In this blog we will see scatter plotting and different type of category plotting.
Seaborn is a Python data visualization library based on matplotlib. It provides a high-level interface for drawing attractive and informative statistical graphics.
seaborn can be installed from PyPI.
Open command prompt in your system and install seaborn library.
pip install seaborn
The library is also included as part of the Anaconda distribution:
conda install seaborn
import seaborn as sns
import matplotlib.pyplot as plt
dir(sns)
sns.get_dataset_names()
Some sample datasets are available with seaborn library. Let us take one database "tips" and plot some graph.

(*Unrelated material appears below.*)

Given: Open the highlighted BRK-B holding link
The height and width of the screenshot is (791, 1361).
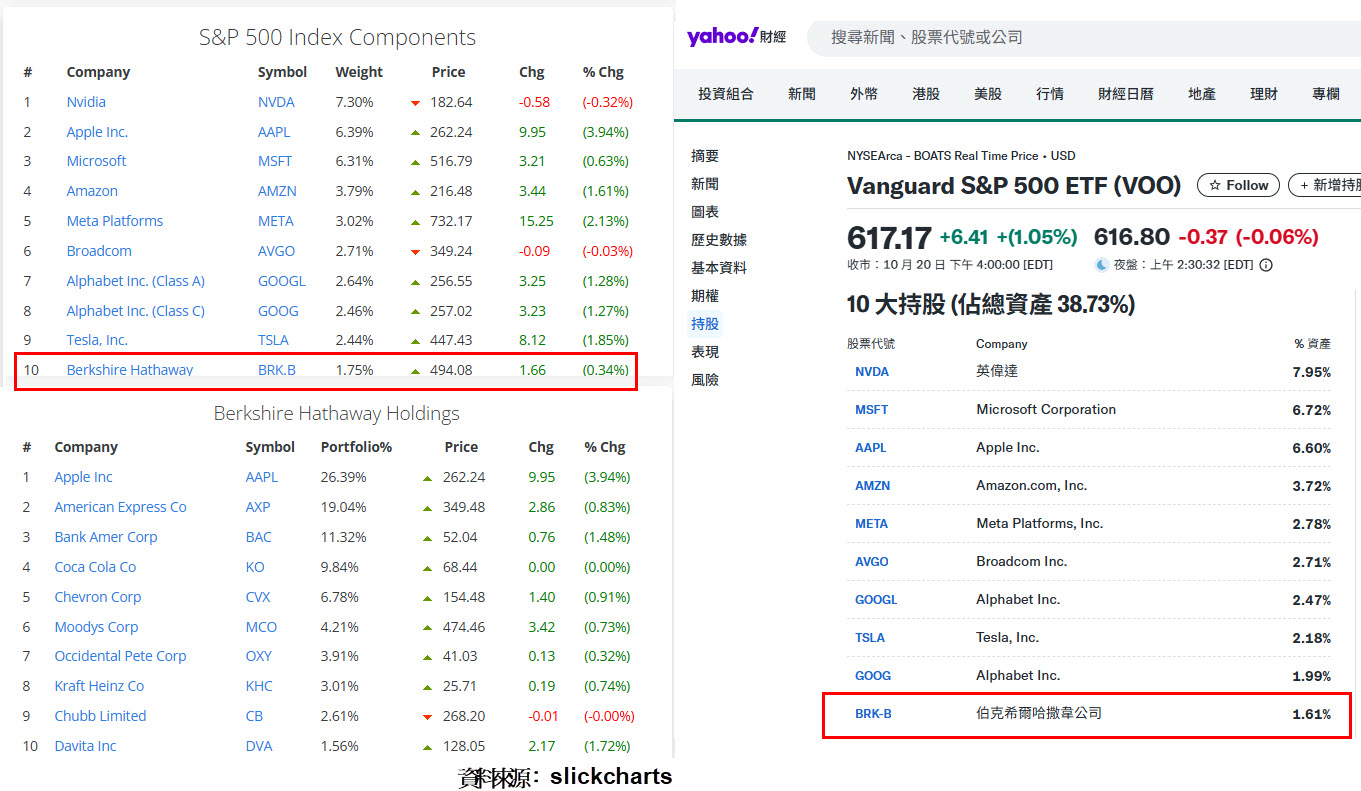Looking at the screenshot, I should (x=874, y=713).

tips = sns.load_dataset('tips')
tips
sns.set(color_codes=True)
seaborn.scatterplot
seaborn.scatterplot(*, x=None, y=None, hue=None, style=None, size=None, data=None, palette=None, hue_order=None, hue_norm=None, sizes=None, size_order=None, size_norm=None, markers=True, style_order=None, x_bins=None, y_bins=None, units=None, estimator=None, ci=95, n_boot=1000, alpha=None, x_jitter=None, y_jitter=None, legend='auto', ax=None, **kwargs)

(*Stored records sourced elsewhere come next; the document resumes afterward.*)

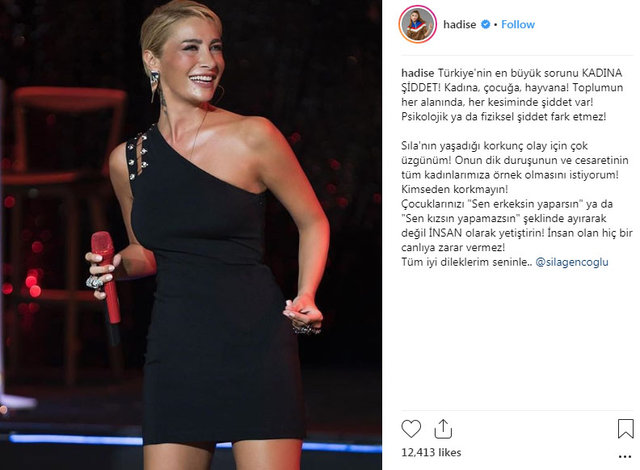The width and height of the screenshot is (640, 470).
Task: Follow the hadise account
Action: pyautogui.click(x=518, y=24)
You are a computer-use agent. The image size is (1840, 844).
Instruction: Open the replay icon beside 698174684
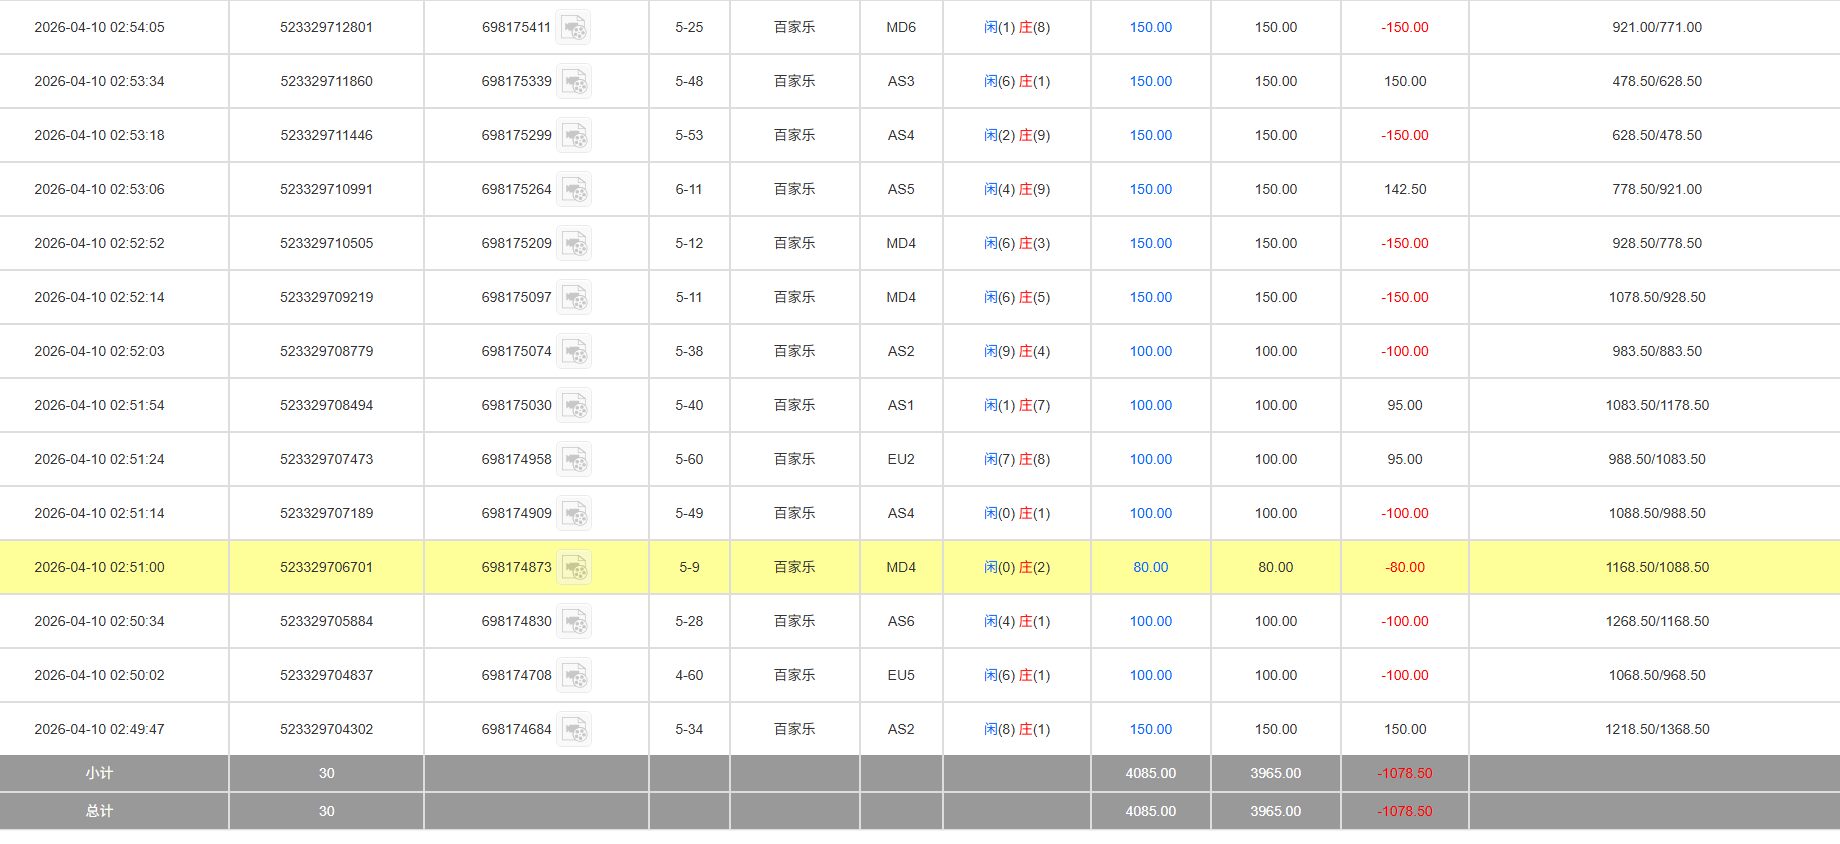pyautogui.click(x=574, y=730)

Draw a scatter plot with possibility of several semantic groupings.
The relationship between x and y can be shown for different subsets of the data using the hue, size, and style parameters. These parameters control what visual semantics are used to identify the different subsets.
Parameters
x, y: vectors or keys in data
Variables that specify positions on the x and y axes.
hue: vector or key in data
Grouping variable that will produce points with different colors. Can be either categorical or numeric, although color mapping will behave differently in latter case.
size: vector or key in data
Grouping variable that will produce points with different sizes. Can be either categorical or numeric, although size mapping will behave differently in latter case.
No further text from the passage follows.